··· Extrait du document

Opinion
Le lobby d’Israël et la politique
française
Evan Jones
Vendredi 18 juillet 2014
Par Evan Jones
(revue de presse : blog mediapart –
10/7/14)*
Pascal Boniface est
un spécialiste de ce que les Français
appellent la « géopolitique ». Sa
production a été prodigieuse, traversant
une grande variété de sujets. Son
dernier livre a été publié en mai, il
est intitulé
La France malade du conflit
israélo-palestinien. Pour ses
efforts littéraires dans cette arène,
Boniface est passé du statut de
commentateur respecté à celui de
persona non grata dans les médias du
courant dominant.
Cette histoire a
commencé en 2001. Pascal Boniface était
conseillé au Parti Socialiste, le PS
étant alors dans un gouvernement de
cohabitation sous le Président RPR
Jacques Chirac, avec Lionel Jospin comme
Premier ministre. En avril 2001, il
rédigea une note de recommandation pour
les responsables socialistes
[téléchargeable à cette adresse :
www.marianne.net/attachment/62105].
L’approche du PS vis-à-vis d’Israël
était basée sur la realpolitik
plutôt que sur des principes éthiques,
et il était temps de faire une
réévaluation.

······

Objectif à atteindre:
Reprenez l'article sur Pascal Boniface et la politique française envers Israël, en écrivant la suite après sa dernière phrase. Les données n'ont rien à voir avec ce travail.

··· Données fournies

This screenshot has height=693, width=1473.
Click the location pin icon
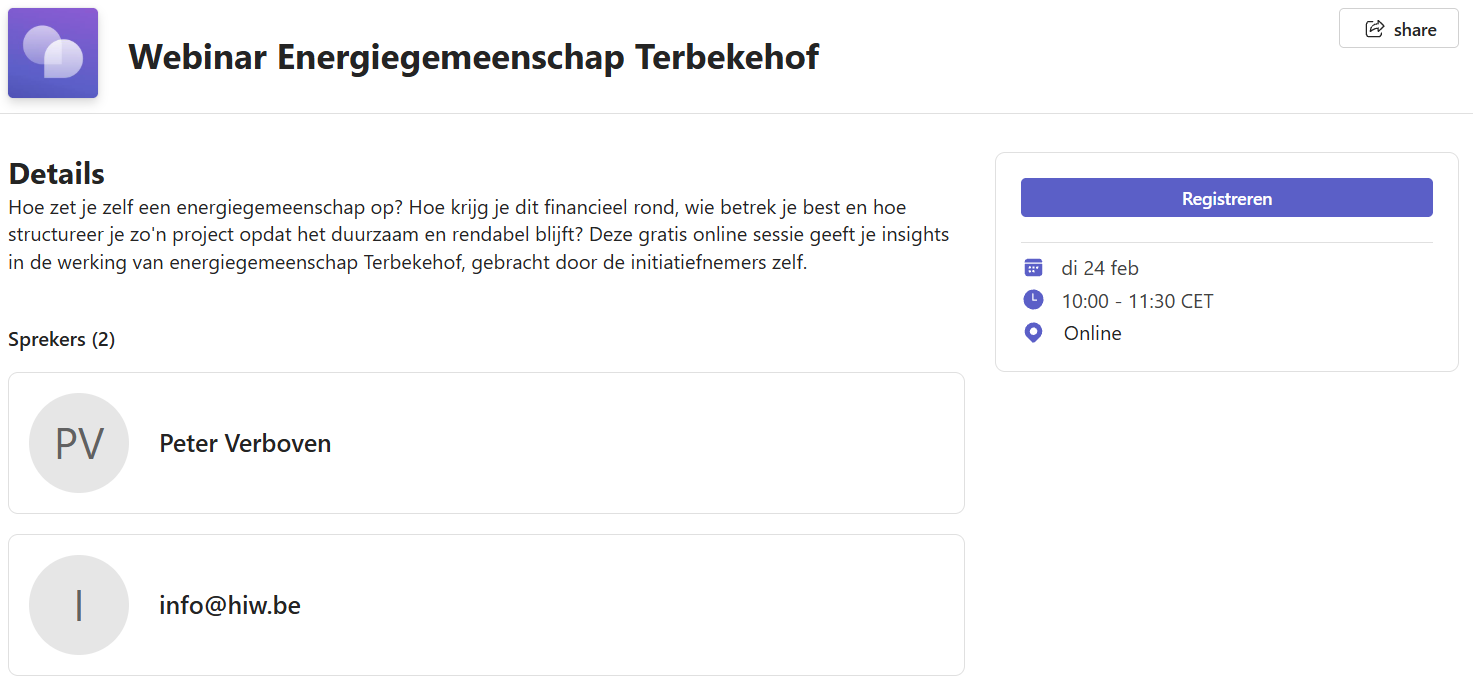pos(1034,333)
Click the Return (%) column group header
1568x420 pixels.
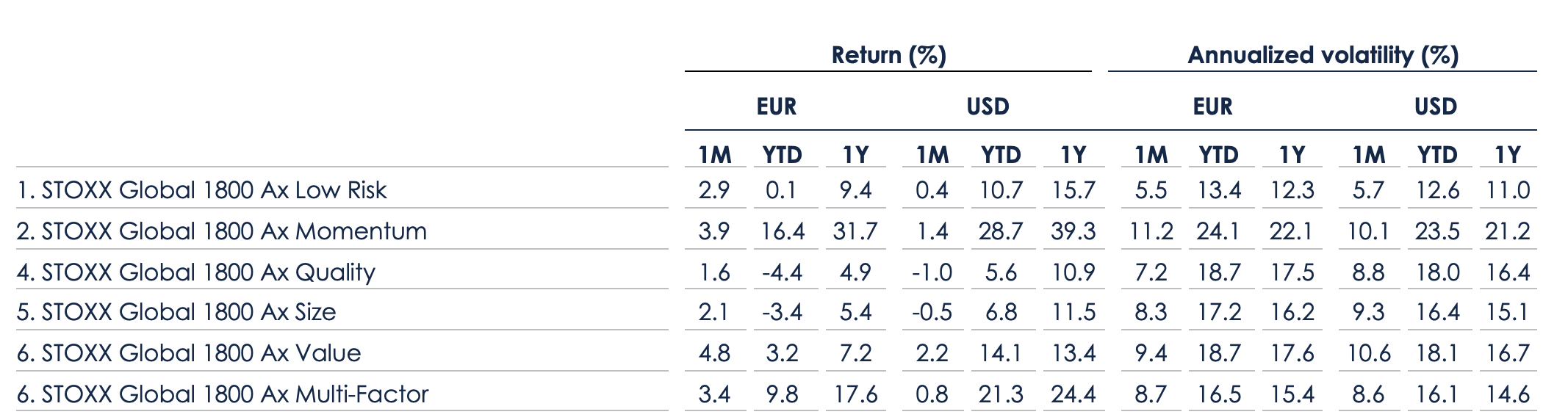pyautogui.click(x=888, y=55)
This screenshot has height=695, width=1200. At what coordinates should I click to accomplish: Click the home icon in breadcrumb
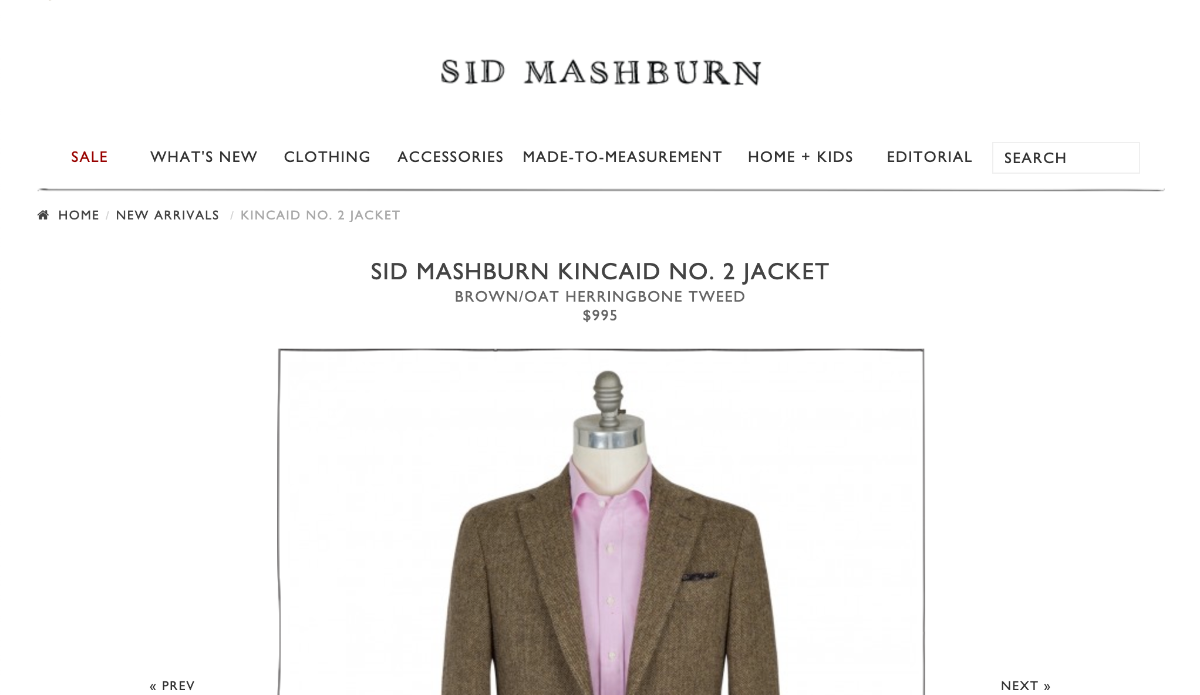43,215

······

Réponse proposée:
Boniface publia
dans Le Monde, en août 2001, un
article qui allait dans le même sens,
lequel déclencha riposte et réprimande
de la part de l’ambassadeur israélien
d’alors. Boniface devint ensuite une
proie rêvée pour le lobby d’Israël
(c’est mon terme – lui l’évite
assidûment). Boniface a été accusé, au
moyen d’un usage sélectif de citations,
de préconiser au PS de servir
cyniquement la soupe à la communauté
française arabo-musulmane, plus
nombreuse que la communauté juive, afin
de gagner un avantage électoral. Pas
plus tard qu’en janvier dernier, Alain
Finkielkraut (l’agitateur sur le
problème « islamiste » en France)
dénonçait Pascal Boniface pour les mêmes
raisons.
La note de 2001
contenant 1300 mots est reproduite dans
le dernier livre de Pascal Boniface.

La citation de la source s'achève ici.